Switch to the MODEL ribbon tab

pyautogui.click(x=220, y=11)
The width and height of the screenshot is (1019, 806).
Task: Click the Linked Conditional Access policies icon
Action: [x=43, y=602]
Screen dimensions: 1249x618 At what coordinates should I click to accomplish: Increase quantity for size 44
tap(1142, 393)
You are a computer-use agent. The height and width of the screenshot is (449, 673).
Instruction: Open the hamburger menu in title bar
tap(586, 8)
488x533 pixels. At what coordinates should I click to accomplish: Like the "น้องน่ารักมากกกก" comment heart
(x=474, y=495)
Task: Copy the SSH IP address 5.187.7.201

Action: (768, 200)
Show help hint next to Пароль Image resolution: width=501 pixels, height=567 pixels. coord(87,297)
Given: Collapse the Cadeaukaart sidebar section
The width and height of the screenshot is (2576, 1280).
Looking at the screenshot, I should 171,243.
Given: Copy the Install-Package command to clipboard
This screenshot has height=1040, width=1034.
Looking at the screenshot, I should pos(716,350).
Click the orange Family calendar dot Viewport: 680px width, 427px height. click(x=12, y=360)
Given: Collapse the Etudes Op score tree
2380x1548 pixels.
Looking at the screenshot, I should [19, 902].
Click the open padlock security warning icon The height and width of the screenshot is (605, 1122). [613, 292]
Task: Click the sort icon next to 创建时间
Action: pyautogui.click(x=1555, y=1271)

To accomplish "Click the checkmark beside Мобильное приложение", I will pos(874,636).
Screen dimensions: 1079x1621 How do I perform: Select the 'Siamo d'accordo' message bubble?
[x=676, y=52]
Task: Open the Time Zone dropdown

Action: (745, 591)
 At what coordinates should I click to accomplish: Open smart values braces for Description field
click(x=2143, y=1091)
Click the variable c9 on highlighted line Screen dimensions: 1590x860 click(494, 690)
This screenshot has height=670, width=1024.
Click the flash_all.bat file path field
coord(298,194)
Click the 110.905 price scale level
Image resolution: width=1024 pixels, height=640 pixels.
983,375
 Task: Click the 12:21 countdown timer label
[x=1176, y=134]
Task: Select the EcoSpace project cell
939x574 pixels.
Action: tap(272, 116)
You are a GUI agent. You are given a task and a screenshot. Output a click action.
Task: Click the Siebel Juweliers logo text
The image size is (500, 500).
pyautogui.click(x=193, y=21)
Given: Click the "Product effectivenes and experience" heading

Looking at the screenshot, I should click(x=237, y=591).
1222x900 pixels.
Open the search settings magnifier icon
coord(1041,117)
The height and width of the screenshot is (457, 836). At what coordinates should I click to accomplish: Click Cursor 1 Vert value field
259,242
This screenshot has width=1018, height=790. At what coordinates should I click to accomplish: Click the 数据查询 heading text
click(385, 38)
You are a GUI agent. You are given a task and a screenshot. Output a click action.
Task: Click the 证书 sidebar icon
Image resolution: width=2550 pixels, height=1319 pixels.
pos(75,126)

+-------+

__Aim of the task__
Can you rewrite the material above, replacing each "Collapse" with "Expand" and leaving everything else unchanged?

__Task answer__
Switch to the MODEL ribbon tab

pyautogui.click(x=220, y=11)
The width and height of the screenshot is (1019, 806).
Task: Click the Linked Conditional Access policies icon
Action: [x=43, y=602]
Screen dimensions: 1249x618 At what coordinates should I click to accomplish: Increase quantity for size 44
tap(1142, 393)
You are a computer-use agent. The height and width of the screenshot is (449, 673).
Instruction: Open the hamburger menu in title bar
tap(586, 8)
488x533 pixels. At what coordinates should I click to accomplish: Like the "น้องน่ารักมากกกก" comment heart
(x=474, y=495)
Task: Copy the SSH IP address 5.187.7.201

Action: (768, 200)
Show help hint next to Пароль Image resolution: width=501 pixels, height=567 pixels. coord(87,297)
Given: Expand the Cadeaukaart sidebar section
The width and height of the screenshot is (2576, 1280).
Looking at the screenshot, I should 171,243.
Given: Copy the Install-Package command to clipboard
This screenshot has height=1040, width=1034.
Looking at the screenshot, I should pos(716,350).
Click the orange Family calendar dot Viewport: 680px width, 427px height. click(x=12, y=360)
Given: Expand the Etudes Op score tree
2380x1548 pixels.
Looking at the screenshot, I should [19, 902].
Click the open padlock security warning icon The height and width of the screenshot is (605, 1122). [613, 292]
Task: Click the sort icon next to 创建时间
Action: pyautogui.click(x=1555, y=1271)

To accomplish "Click the checkmark beside Мобильное приложение", I will pos(874,636).
Screen dimensions: 1079x1621 How do I perform: Select the 'Siamo d'accordo' message bubble?
[x=676, y=52]
Task: Open the Time Zone dropdown

Action: (745, 591)
 At what coordinates should I click to accomplish: Open smart values braces for Description field
click(x=2143, y=1091)
Click the variable c9 on highlighted line Screen dimensions: 1590x860 click(494, 690)
This screenshot has height=670, width=1024.
Click the flash_all.bat file path field
coord(298,194)
Click the 110.905 price scale level
Image resolution: width=1024 pixels, height=640 pixels.
983,375
 Task: Click the 12:21 countdown timer label
[x=1176, y=134]
Task: Select the EcoSpace project cell
939x574 pixels.
Action: tap(272, 116)
You are a GUI agent. You are given a task and a screenshot. Output a click action.
Task: Click the Siebel Juweliers logo text
The image size is (500, 500).
pyautogui.click(x=193, y=21)
Given: Click the "Product effectivenes and experience" heading

Looking at the screenshot, I should click(x=237, y=591).
1222x900 pixels.
Open the search settings magnifier icon
coord(1041,117)
The height and width of the screenshot is (457, 836). At what coordinates should I click to accomplish: Click Cursor 1 Vert value field
259,242
This screenshot has width=1018, height=790. At what coordinates should I click to accomplish: Click the 数据查询 heading text
click(385, 38)
You are a GUI agent. You are given a task and a screenshot. Output a click action.
Task: Click the 证书 sidebar icon
Image resolution: width=2550 pixels, height=1319 pixels.
pos(75,126)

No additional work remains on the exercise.